● **Texte de lecture**:
○ ○ ○ ○
Kenneth, il aime le théâtre. Branagh il adore Shakespeare. Et Kenneth Poirot, lui, son truc, c’est plutôt le potager. Surtout les navets.
Alors le Kenneth, il ratisse sa belle moumoustache, c’est une variante double de la version guidon, et il applique ses verres de contact colorés « bleu outrancier » pour que le spectateur comprenne bien que rien n’échappe à son regard acéré. A l’aise sur son toit terrasse, Hercule batifole avec sa cour de plantes en pots. Il est à l’aise, tranquille et pinard, lorsque surgit, à la débottée, une ancienne connaissance en la personne d’Ariadne Oliver. Romancière à succès, elle vient quérir l’aide de notre Poirot qui végète. Brillante, notre huile de la littérature, n’en demeure pas moins sous pression, car ses derniers romans passent mal auprès de la critique. Abandonnant alors les confortables toitures de Venise, voilà nos deux potes âgés parés pour une séance de spiritisme au cœur de la sérénissime. La nuit tombe ainsi que la qualité de la photo. Ultra grand angle et couleurs saturées hantent les nouveaux lieux. Il s’agira maintenant d’un huis clos immonde où les perspectives s’écrasent aux rythmes de dialogues blets et d’acteurs flétris.
Les invités sont exposés rapidement et Michelle Yeoh apparaît dans une scène, greffe avortée de l’exorciste. On rigole bien mais on a quand même un peu de peine pour elle. Heureusement, Paul Green le scénariste, décide de l’empaler sur une main pas vraiment verte. Notre Poirot décide alors de cadenasser tout ce beau monde et de cuisiner les suspects. Et pendant ce temps, Tina Fey pas grand-chose. Sur fond d’opposition surannée entre surnaturelle et scepticisme, Hercule poireaute et laisse les seconds rôles éclore sous leur scères d’exposition. L’esprit retourné par sa récente chute dans les pommes, notre tatinspecteur poursuit son enquête en mélangeant réel et visions dans des séquences douteuses.
○ ○ ○ ○
● **Jeu de données**:
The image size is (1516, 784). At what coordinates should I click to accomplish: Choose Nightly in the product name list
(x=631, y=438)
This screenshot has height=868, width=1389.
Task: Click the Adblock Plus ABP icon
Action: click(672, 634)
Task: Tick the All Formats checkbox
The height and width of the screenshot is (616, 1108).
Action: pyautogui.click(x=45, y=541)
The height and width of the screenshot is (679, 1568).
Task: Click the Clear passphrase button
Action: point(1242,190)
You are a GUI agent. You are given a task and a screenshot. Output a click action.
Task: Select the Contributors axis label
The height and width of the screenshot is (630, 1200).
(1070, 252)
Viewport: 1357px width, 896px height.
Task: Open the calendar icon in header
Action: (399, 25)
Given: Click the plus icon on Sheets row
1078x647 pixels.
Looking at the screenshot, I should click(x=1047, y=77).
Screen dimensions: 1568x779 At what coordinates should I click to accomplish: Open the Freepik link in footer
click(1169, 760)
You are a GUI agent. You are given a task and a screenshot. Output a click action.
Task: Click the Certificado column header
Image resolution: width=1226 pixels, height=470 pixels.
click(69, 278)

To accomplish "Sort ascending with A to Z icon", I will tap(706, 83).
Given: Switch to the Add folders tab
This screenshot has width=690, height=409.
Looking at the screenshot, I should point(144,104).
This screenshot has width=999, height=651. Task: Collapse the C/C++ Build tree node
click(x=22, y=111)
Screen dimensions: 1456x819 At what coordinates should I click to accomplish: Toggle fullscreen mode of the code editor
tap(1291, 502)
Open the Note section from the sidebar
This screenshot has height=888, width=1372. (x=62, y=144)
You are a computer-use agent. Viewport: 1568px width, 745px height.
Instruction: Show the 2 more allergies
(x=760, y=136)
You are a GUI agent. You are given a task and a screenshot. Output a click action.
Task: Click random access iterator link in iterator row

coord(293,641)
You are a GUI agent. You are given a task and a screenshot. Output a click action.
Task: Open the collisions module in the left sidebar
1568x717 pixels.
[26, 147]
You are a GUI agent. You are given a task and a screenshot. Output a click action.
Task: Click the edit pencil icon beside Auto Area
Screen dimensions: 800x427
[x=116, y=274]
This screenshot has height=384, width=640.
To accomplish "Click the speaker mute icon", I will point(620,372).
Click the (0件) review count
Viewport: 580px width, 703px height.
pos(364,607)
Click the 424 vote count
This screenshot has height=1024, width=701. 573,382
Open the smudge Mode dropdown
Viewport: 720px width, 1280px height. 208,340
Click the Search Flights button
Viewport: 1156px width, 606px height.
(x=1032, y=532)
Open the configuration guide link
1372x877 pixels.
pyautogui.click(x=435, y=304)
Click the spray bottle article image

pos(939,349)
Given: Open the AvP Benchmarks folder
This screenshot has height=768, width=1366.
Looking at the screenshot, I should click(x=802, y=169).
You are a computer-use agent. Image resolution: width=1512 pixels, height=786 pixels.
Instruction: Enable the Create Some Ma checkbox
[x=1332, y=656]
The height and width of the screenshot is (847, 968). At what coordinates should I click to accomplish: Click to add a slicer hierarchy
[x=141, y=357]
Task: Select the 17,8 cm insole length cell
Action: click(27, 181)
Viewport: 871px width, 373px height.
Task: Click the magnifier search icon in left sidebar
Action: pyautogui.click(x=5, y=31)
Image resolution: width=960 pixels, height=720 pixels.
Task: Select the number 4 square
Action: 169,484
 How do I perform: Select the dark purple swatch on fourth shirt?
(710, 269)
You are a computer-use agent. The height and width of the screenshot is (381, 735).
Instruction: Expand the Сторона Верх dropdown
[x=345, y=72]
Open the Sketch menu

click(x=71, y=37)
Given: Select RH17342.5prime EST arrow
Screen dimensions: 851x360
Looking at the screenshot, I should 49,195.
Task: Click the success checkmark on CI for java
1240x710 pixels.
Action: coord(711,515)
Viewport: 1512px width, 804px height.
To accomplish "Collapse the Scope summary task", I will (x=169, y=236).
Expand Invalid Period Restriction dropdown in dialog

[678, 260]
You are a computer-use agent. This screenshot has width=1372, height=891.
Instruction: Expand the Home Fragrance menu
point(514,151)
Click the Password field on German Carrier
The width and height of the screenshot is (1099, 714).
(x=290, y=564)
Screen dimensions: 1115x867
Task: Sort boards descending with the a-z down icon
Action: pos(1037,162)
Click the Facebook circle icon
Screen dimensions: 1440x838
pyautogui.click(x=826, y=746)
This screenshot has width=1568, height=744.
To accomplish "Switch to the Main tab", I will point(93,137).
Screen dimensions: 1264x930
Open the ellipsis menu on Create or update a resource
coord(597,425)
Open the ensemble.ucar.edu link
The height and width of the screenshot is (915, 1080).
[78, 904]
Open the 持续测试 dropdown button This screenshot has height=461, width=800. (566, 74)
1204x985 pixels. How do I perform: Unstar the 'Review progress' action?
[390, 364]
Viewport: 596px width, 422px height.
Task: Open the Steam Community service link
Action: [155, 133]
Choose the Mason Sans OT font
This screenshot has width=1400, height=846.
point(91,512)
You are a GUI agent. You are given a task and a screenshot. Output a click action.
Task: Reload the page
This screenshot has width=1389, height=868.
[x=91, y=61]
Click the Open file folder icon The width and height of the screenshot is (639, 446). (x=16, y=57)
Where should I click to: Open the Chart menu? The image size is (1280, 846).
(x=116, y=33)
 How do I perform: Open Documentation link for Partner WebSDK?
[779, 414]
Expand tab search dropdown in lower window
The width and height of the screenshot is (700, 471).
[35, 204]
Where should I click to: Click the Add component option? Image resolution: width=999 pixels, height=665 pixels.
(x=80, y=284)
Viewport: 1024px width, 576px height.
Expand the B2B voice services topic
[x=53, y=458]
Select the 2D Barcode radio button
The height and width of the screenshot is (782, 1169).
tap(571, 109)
○ ○ ○ ○
● **Complétez**:
a. D'après la critique du film, répondez à ces questions :
(i) Quel métier exerce Ariadne Oliver ?
(ii) Dans quelle ville a lieu la séance de spiritisme ?
(iii) Qui est le scénariste ?
b. Pouvez-vous reprendre la critique du film à l'endroit où elle s'interrompt et la poursuivre ?
Les données ne servent à rien ici.

● **Corrigé**:
a.
(i) Elle est romancière à succès.
(ii) À Venise.
(iii) Paul Green.

b.
Le récit devient indigeste, même les meilleurs acteurs n’arrivent pas à susciter de l’intérêt. Les paupières s’alourdissent, Camomille Cottin nous relaxe alors qu’arrive Ricardodo et Jamie Dormant. On assiste béat à ces enchaînements de dialogues filmés de face sans aucune ambition de mise en scène. Branagh enterre ses acteurs dans des poses enracinées, ignorant fabuleusement les déplacements et la gestuelle dans un simulacre de théâtre atrophié. Puis arrive le second cadavre, exquis. Loin de dynamiser la narration, il l’enlise. Branagh filme Poirot en gros plant, comme si de la proximité pouvait jaillir la lumière. Mais point de photosynthèse, les racines sont moisies, les feuilles du script restent ternes. Le rythme s’accélère mais le film ne croît en rien. Pour s’extirper de son bouillon vénitien, Poirot laisse tomber ses conclusions et déductions comme des cheveux sur la soupe. Les fleurs éclosent alors que les bourgeons étaient à peine formés.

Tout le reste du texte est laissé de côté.